In un taccuino del 1920 annotava: “La bellezza della donna è la realizzazione dei sogni di grandi artisti. Ma è raro che la donna abbia coscienza dell’origine e del valore della propria bellezza e perciò la guasta con parole sciocche con risate folli, con gesti sbagliati, e la getta ai farabutti e ai falsi artisti che sono il fiore dei farabutti”.

Il primo quadro rappresenta una CONTESSA, una delle tante donne dell’aristrocrazia da lui dipinte per adornare le pareti delle loro ville o castelli, fossero essi in Italia od in giro per l’Europa.

A tal proposito in un quaderno del 1919 troviamo questo appunto: “La donna dell’aristocrazia mi piace anche nella sua ignoranza, come Parigi mi piace nella sua miseria”.

Questo ritratto è del 1910 e la critica Beatrice Vialet nel novembre del 1917 in “Pagine d’Arte” a tal riguardo, così si esprimeva: “Tipica prova ritrattistica dell’artista triestino che dopo aver sviluppato nei primi anni del ‘900 la tecnica a pastello del rapido abbozzo, privilegia una variante più definita e meno compendiaria al servizio della borghesia e della nobiltà milanese. Si notino in particolar modo, il tipico blu cobalto gessoso ed elettrico, quasi una firma dell’artista e la scaltrezza della perla e dell’occhio che rilucono.La luce nella pupilla è collocata maestrevolmente per rendere non un occhio, ma uno sguardo”.

Quello sguardo che ci permette di penetrare nell’anima dell’effeggiata e che riassume perfettamente l’idea di ritratto di Arturo Rietti: “Se il ritratto non rivela una verità segreta, profonda dell’anima del soggetto non è poesia…”

Il secondo quadro rappresenta una CONTADINA slovena. Rietti amava dipingere le figure del popolo fin dai suoi inizi in Toscana, a Colle Val d’Elsa, dove ritraeva gli operai delle ferriere ed i contadini. Continuò a farlo anche quando ritornò a Trieste: “la mia simpatia per i contadini sloveni (suggerita dal sentimento per la Bellezza) irrita i triestini i liberali di 10 anni fa”. Così annotava in un taccuino del 1920 in cui esprimeva tutta la sua indignazione per l’atto razzista che a Trieste aveva incendiato la Slovenski Narodni Dom, la casa della cultura degli sloveni.

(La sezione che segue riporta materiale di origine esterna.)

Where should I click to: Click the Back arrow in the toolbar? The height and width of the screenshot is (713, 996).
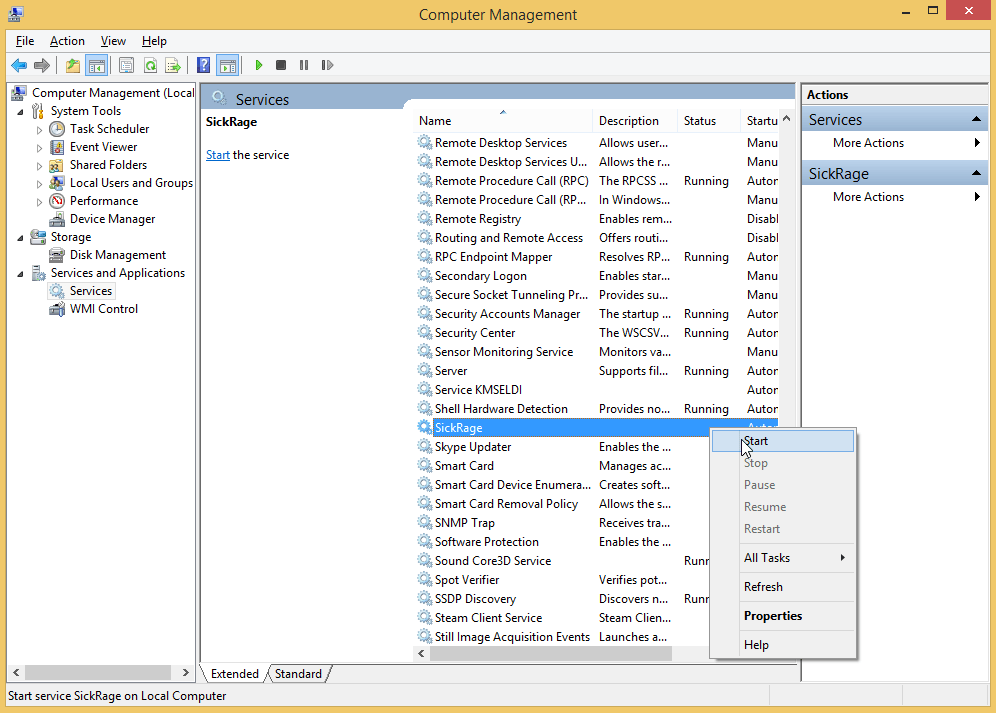coord(18,65)
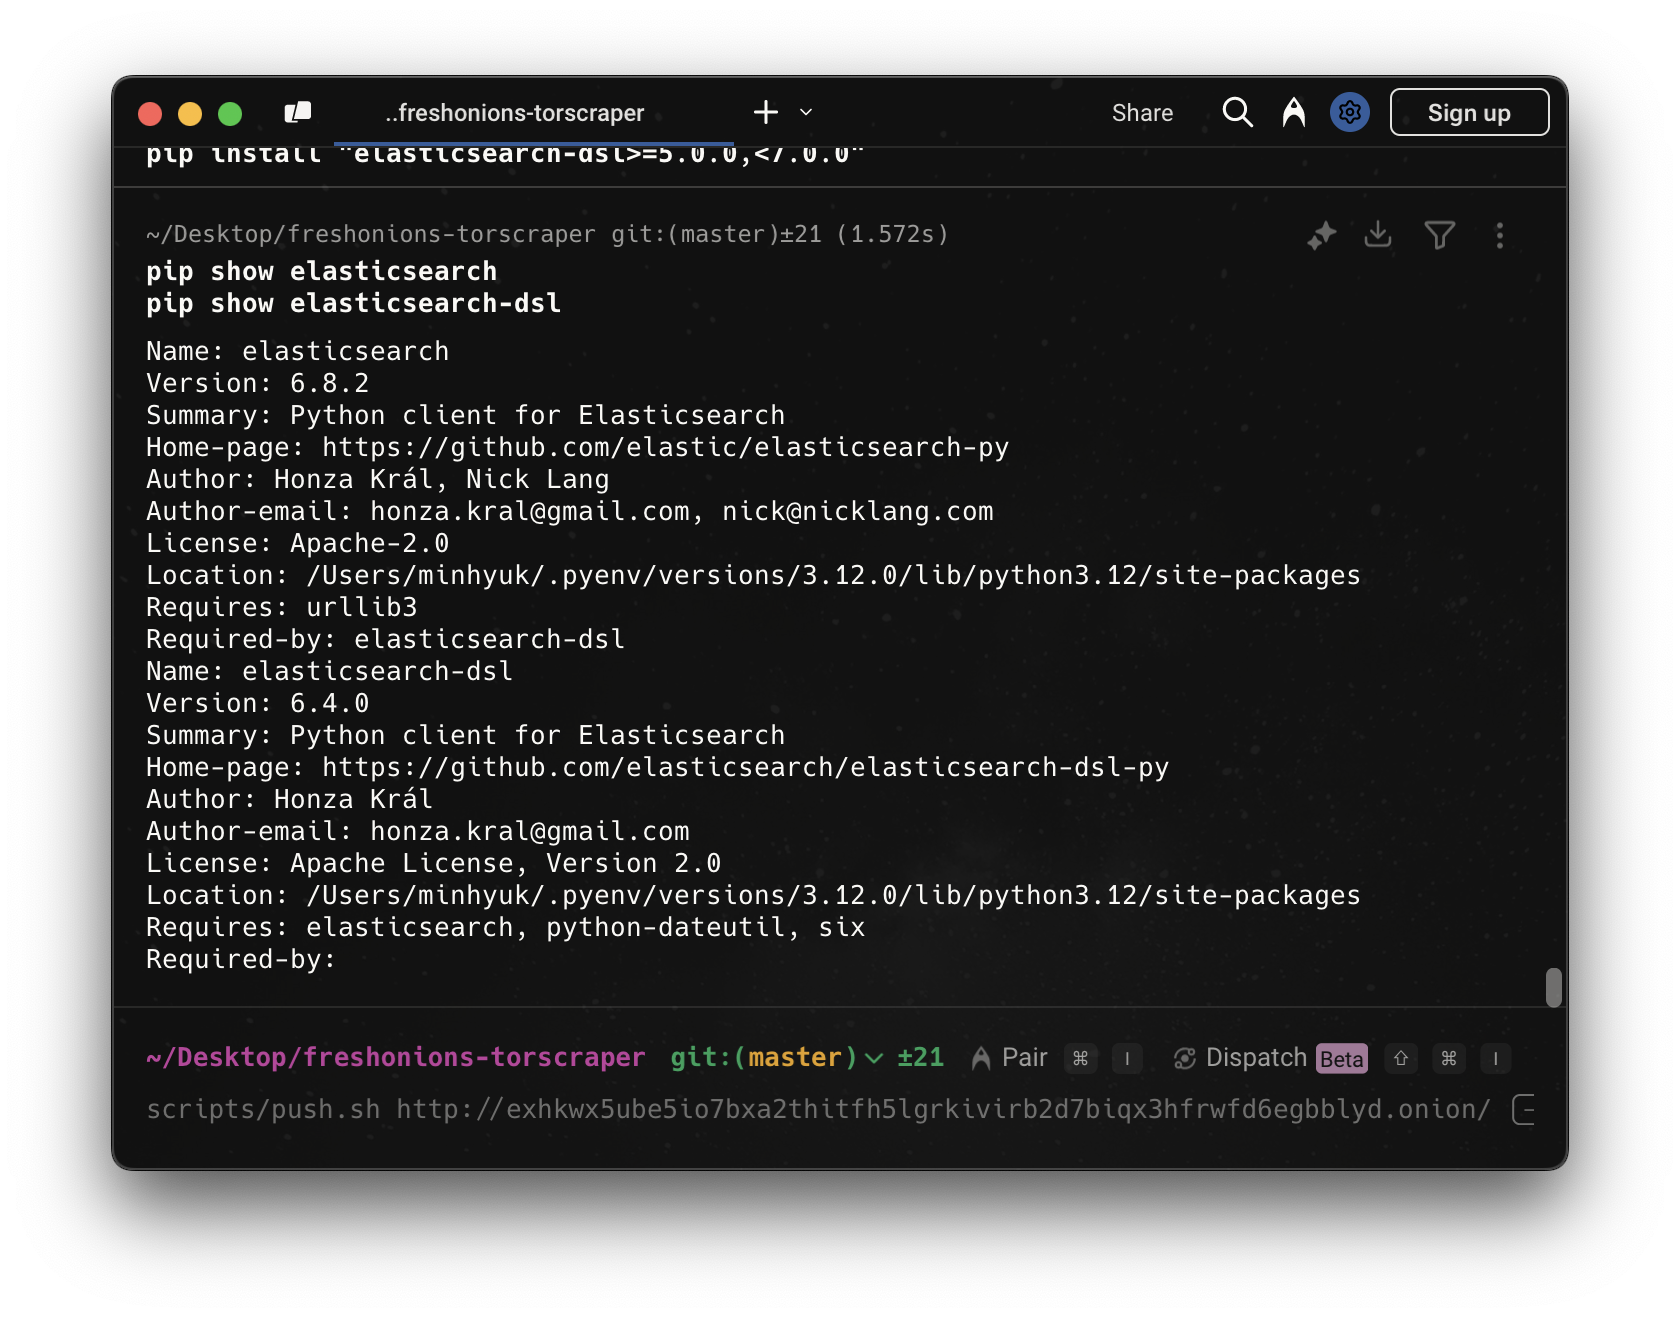Select the ..freshonions-torscraper tab
1680x1318 pixels.
(514, 113)
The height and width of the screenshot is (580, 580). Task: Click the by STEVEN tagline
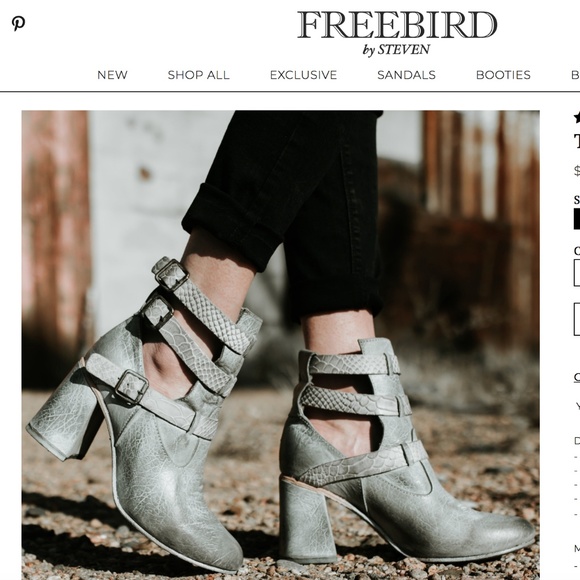pyautogui.click(x=396, y=50)
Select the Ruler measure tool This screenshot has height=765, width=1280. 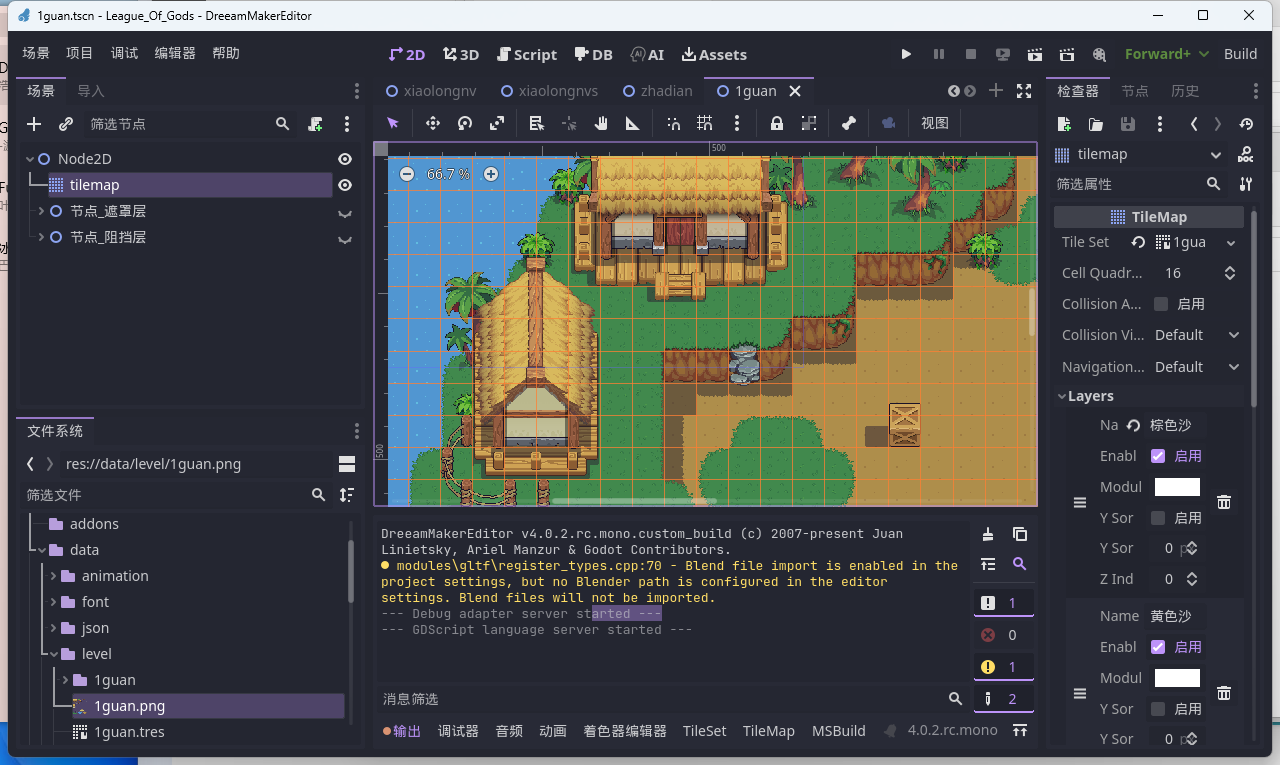[632, 123]
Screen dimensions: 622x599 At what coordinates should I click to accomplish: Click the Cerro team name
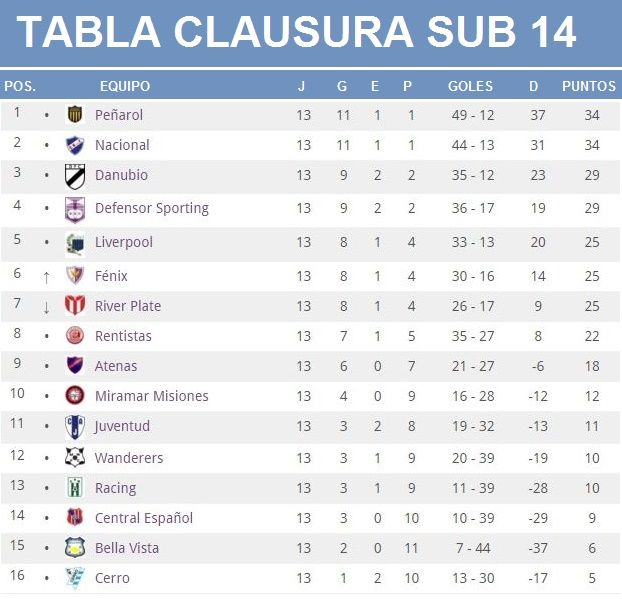point(112,578)
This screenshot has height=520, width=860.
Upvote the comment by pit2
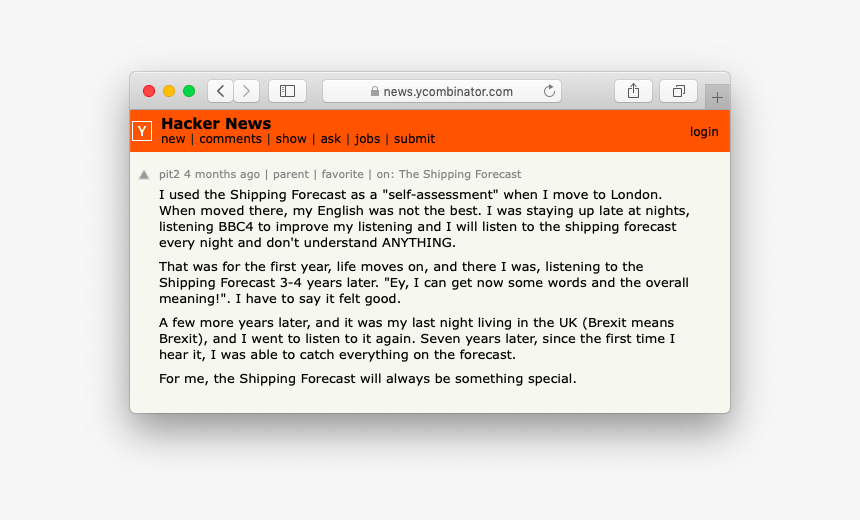point(144,175)
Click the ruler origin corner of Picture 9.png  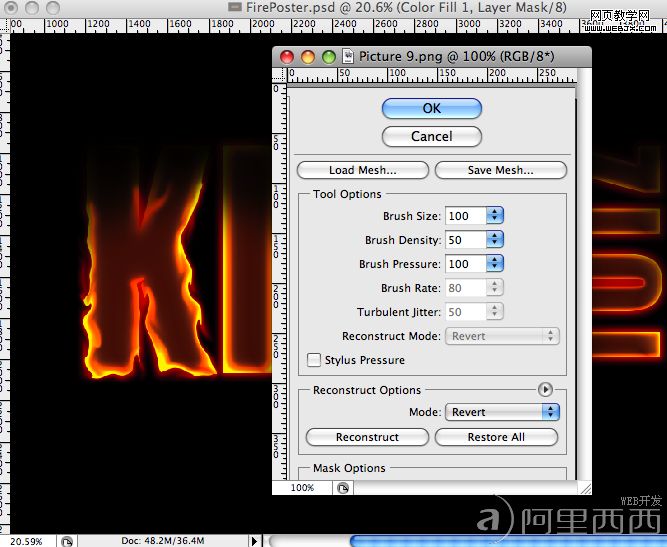(x=279, y=75)
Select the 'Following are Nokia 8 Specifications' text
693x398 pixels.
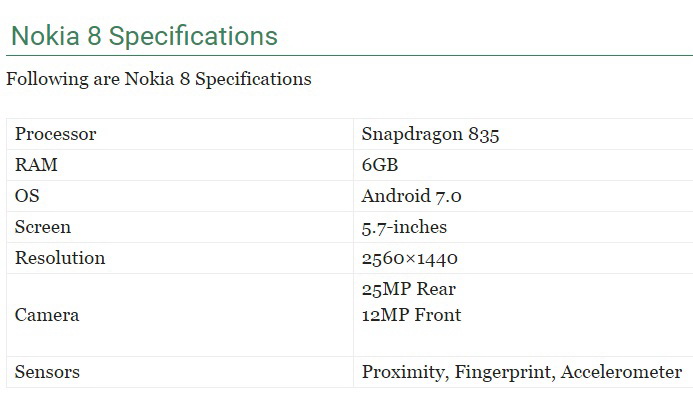point(159,80)
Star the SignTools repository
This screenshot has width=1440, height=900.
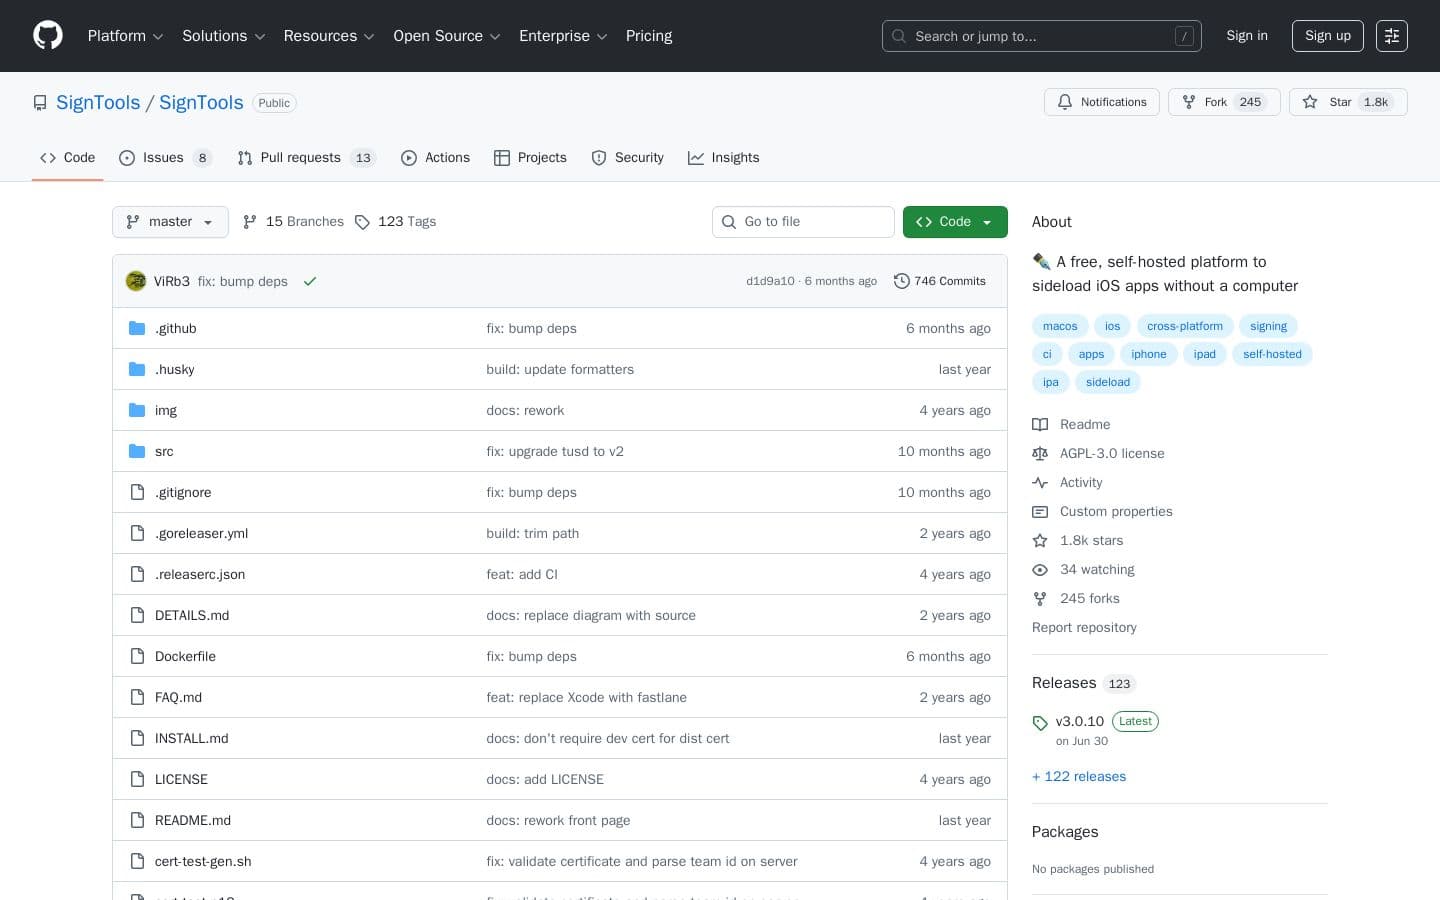tap(1347, 102)
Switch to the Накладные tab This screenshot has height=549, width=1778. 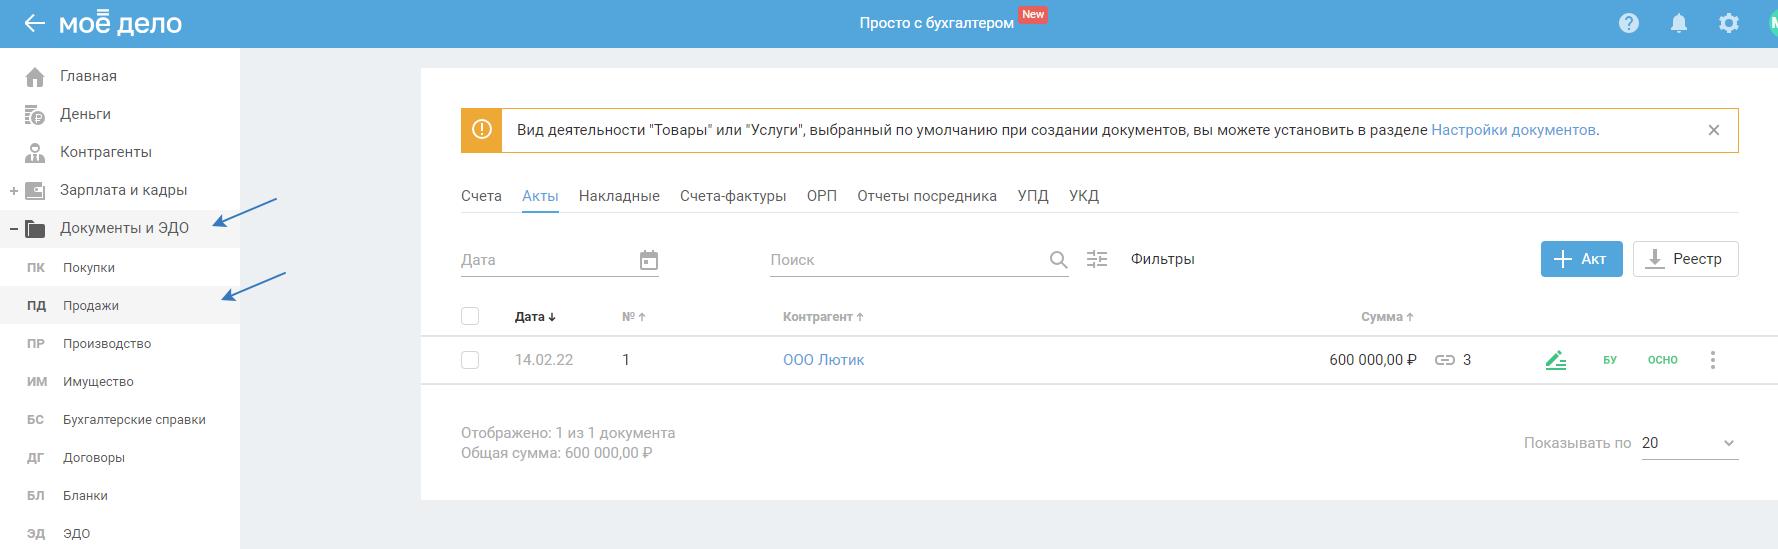[x=619, y=196]
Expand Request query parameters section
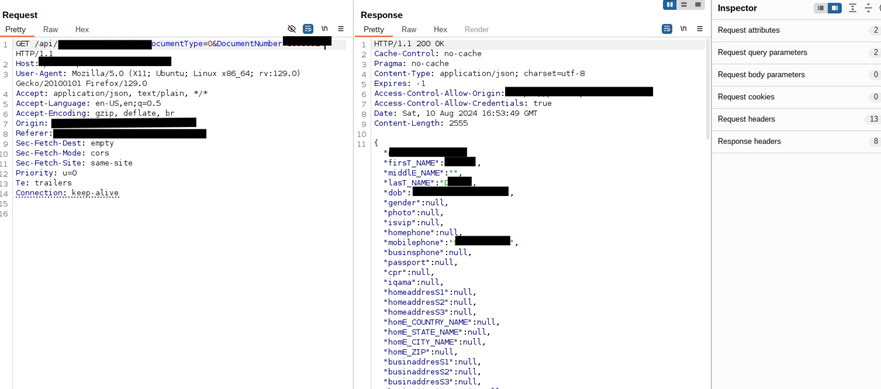This screenshot has height=389, width=881. pos(796,52)
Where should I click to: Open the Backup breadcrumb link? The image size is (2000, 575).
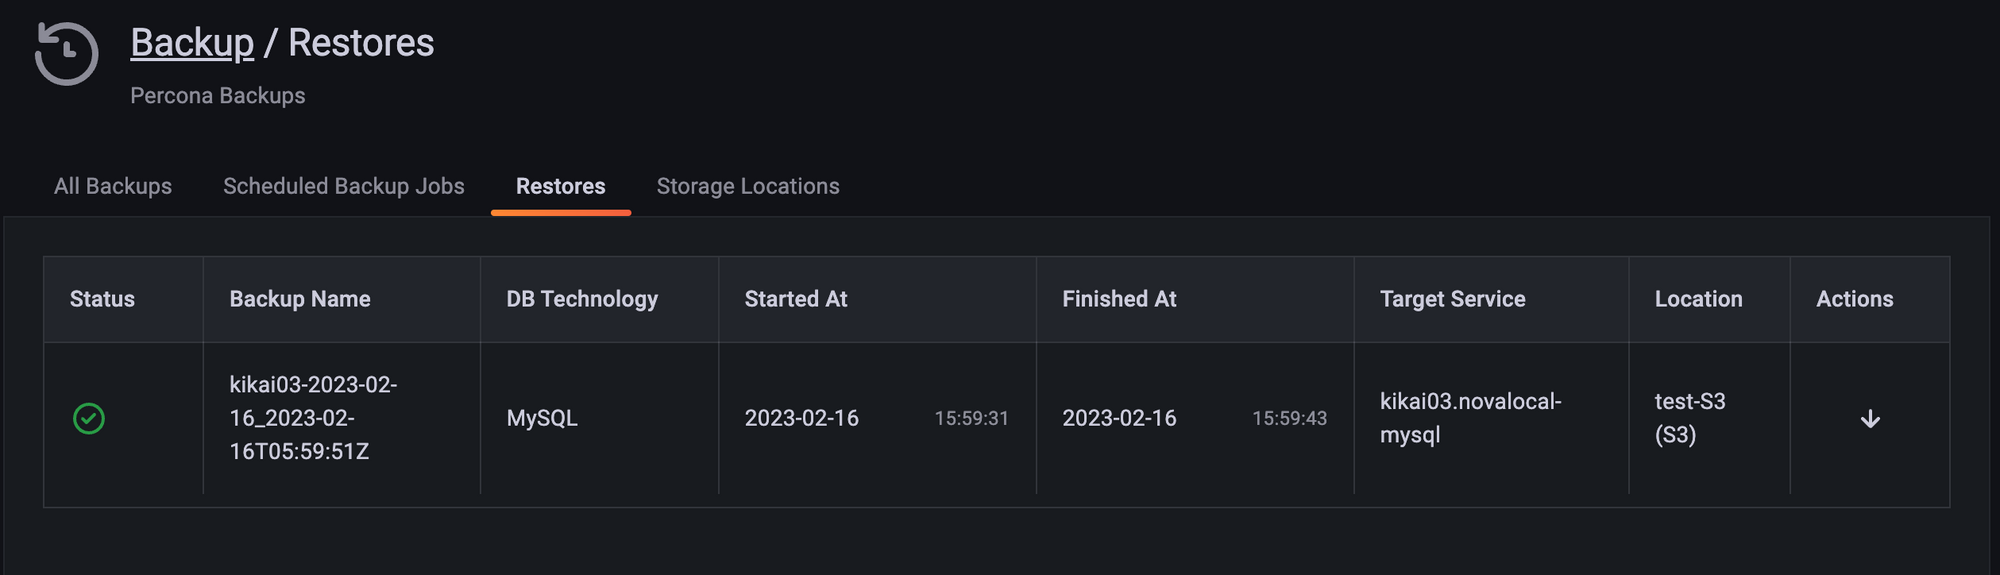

Il quadro rappresenta il tipico “ritratto alla Rietti” caratterizzato da ampie zone circostanti non dipinte che danno un senso di non finito. I segni di pastello blu cobalto inseriti dal pittore fra la fine dell’ Ottocento e il primo ventennio del Novecento sono quasi una firma cromatica dell’artista che in questo quadro servono a schiarirne le tinte oscure che circondano il volto.

E l’ultimo dipinto che analizzeremo è quello intitolato “LA MENDICANTE” a cui Rietti è particolarmente affezionato tanto da annotare in un taccuino del 1943: ”per di più lasciai lì in casa altrui le mie pitture: il ritratto di Pascarella che avevo fatto allo stesso in casa del conte Muratti, la vecchia mendicante triestina di cui ho la stampa e che credo sia la miglior pittura di questo secolo…”

Ma già in un taccuino del 1930 aveva scritto: “Non è bello un quadro perché vuol rappresentare una cosa bella (una donna bella, un cielo al tramonto ecc.) ma non è neppure bello perché rappresenta una cosa brutta. Una persona bruttissima, un paesaggio orrido possono offrire un tema per l’arte bellissima”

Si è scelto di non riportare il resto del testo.